Seven emerging Swedish furniture designers at Stockholm Design Week
Now that Stockholm Design Week has drawn to a close, here's a look at seven rising Swedish design talents that exhibited at the event.
Stockholm Design Week and the coinciding Stockholm Furniture Fair took place in the Swedish capital from 6 to 12 February at venues all around the city.
The show is often filled with promising design students thanks to Greenhouse, a dedicated exhibition for young designers that is a regular fixture at the fair.
However this year's event also featured many newly established designers and studios who are starting to make a name for themselves in the furniture and interiors industry.
Here, we have picked out seven of the most exciting prospects:
Mimmi Blomqvist is an artist and designer, and a recent graduate from the ceramics and glass masters course at Stockholm university Konstfack.

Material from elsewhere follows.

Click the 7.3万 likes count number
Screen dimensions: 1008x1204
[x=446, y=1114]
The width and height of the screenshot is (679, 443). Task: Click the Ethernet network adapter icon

She collaborated with historic Swedish interiors retailer Svenskt Tenn on a collection of homeware, which was on show in store throughout the design week.
Named Sirkka, in tribute to the designer's Finnish grandmother, the collection is made up of various mushroom-shaped objects that include a glass pendant lamp, a wooden stool and a pair of glass bowls.
"I am inspired by homes, both my own and those of others, but also by the organic forms in nature and the soft designs that I encountered while growing up," said Blomqvist.
The work of Stockholm-based Kajsa Melchior straddles the border between design and sculpture.
In one of the rooms at new Stockholm Design Week venue Älvsjö Gård, she presented her latest experiments in creating objects that mimic natural erosion processes.
Her design process is based around the concept of exerting pressure on different materials, for instance, she likes using air pressure to shape sand.
"I have an inverted way of understanding form," she told Dezeen. "I can feel a void and understand the form it creates, but it is not until the sculpture is fully revealed that I can see all the details."
Having originally trained as a mechanical engineer, Stockholm-based Gustav Winsth creates his off-beat designs by finding hidden potential in manufacturing techniques.
He was the only Swedish designer to be shortlisted for the Rising Star of the Year award at the inaugural Scandinavian Design Awards, thanks to previous projects such as The Dag daybed and Acid Vase.
Although he didn't take home the prize, Winsth still made a splash by unveiling his bold new creation, the flourescent-painted Inferno cabinet, in an exhibition at Greenhouse.
"I want beautiful objects to have a worthy display that is also a piece of furniture, able to carry itself without objects on top," he told Dezeen.
Colour plays a big role in the work of designer Laura Kjær, who founded her studio in Aarhus, Denmark, after graduating from the product design masters course at Konstfack last year.
Her playfully patterned Super Superficial chair was a star attraction in the Ung Svensk Form exhibition, which formed part of the Greenhouse showcase.
The design, created by combining an old marquetry technique with a modern lasercutter, has won scholarship awards from textile brand Kvadrat and industry association Swedish Wood.
Kjær said the proejct was an attempt to recapture the "joy of creation" that first made her want to become a designer.
Based in Gothenburg, Hampus Penttinen launched his studio in 2020 after completing a masters degree in furniture design at the Royal Danish Academy of Fine Arts (KADK).
Having previously specialised in wood, Penttinen has developed a utilitarian approach to designing objects.
He presented three new designs in an exhibition at Greenhouse. The highlight was the brightly coloured Fold, a lightweight yet comfortable stacking chair made from just one piece of sheet metal and two steel tubes.
Penttinen described it as "a project about making a chair out of as few materials as possible".
Frida McDavitt Wallin
Stockholm-based interior architect Frida McDavitt Wallin brings a focus on recycling to her work.
With the project Sandhagen, featured in the Ung Svensk Form exhibition, she created a series of furniture pieces using materials sourced from a now-demolished building in Stockholm's meatpacking district.
Among the pieces she created was a lamp made from a reclaimed wooden railing and bench created from a salvaged stone window sill.
"The research aims to highlight the importance of reuse, not from the more obvious sustainability point of view, but as something that can be aesthetically motivated," she said.
Architect and designer Daniel Odentia is founder of the Stockholm-based studio Room Without a Cause.
As the winner of a scholarship award from String, his Faber stool was on show at the Swedish brand's stand within Stockholm Furniture Fair.
The design is characterised by its bold blocky shape and vibrant blue colour.
"It's a piece with a directness that can stand alone in many different environments and then be used for various things," said Odentia.